Nesta palestra faz uma crítica aos valores da literatura nacional, concluindo que ela não tem revelado originalidade. Há uma negação sistemática dos valores literários nacionais, exceptuando escritores como Luís de Camões, Gil Vicente e poucos mais, atacando os poetas, dramaturgos, romancistas e jornalistas seus contemporâneos. Transmite uma visão decadentista, ao negar originalidade e peculariedade à literatura nacional.

Tem a sua vertente revolucionária ao inculcar a ideia de que a literatura portuguesa deverá sofrer um processo de reconstrução que deverá partir de uma sociedade revitalizada.

Uma literatura com carácter nacional mas que se paute por valores universais.

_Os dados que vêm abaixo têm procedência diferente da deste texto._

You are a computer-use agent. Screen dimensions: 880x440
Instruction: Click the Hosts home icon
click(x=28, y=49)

O modelo e guia desta renovação salvadora da literatura nacional seria Chateaubriand, com o conceito de Belo absoluto como ideal da literatura, constituindo esta um retrato da Humanidade na sua totalidade.

12 de Junho de 1871

4ª Conferência: "A Literatura Nova ou o Realismo como Nova Expressão de Arte"

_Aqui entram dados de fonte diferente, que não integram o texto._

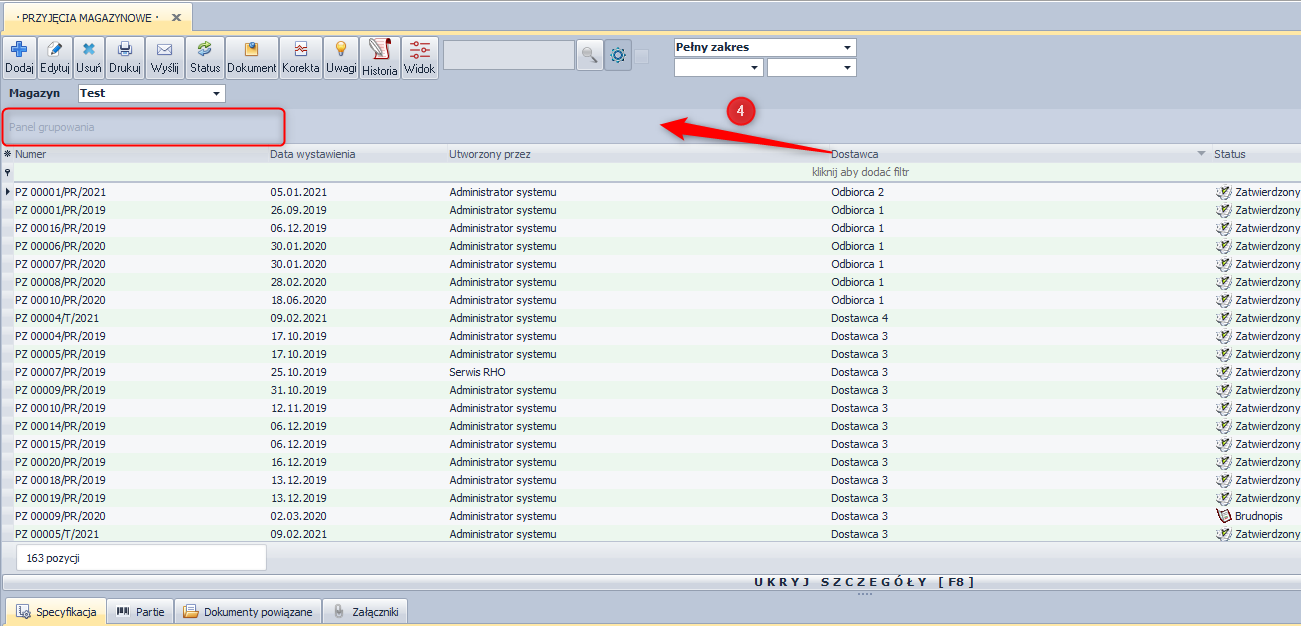The height and width of the screenshot is (626, 1301).
Task: Click the Ukryj szczegóły [F8] bar
Action: coord(863,582)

Conferência dada por Eça de Queirós e que encontra a sua inspiração em Proudhon e, no aspecto programático, no espírito revolucionário destas Conferências referido por Antero nas palestras que proferiu.

Eça salientou a necessidade de operar uma revolução na literatura, semelhante àquela que estava a ter lugar na política, na ciência e na vida social. A revolução é um facto permanente, porque manifestação concreta da lei natural de transformação constante, e uma teoria jurídica, pois obedece a um ideal, a uma ideia. É uma influência proudhoniana. O espírito revolucionário tem tendência a invadir todas as sociedades modernas, afirmando-se nas áreas científica, política e social. A revolução constitui uma forma, um mecanismo, um sistema, que também se preocupa com o princípio estético. O espírito da revolução procura o verdadeiro na ciência, o justo na consciência e o belo na arte.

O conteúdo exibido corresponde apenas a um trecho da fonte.